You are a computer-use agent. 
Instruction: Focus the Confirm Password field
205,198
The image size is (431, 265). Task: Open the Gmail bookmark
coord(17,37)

**Problem statement:**
Reproduce the full set of entries above exactly, without dropping a line.

**Response area:**
You are a computer-use agent. 
Instruction: Focus the Confirm Password field
205,198
The image size is (431, 265). Task: Open the Gmail bookmark
coord(17,37)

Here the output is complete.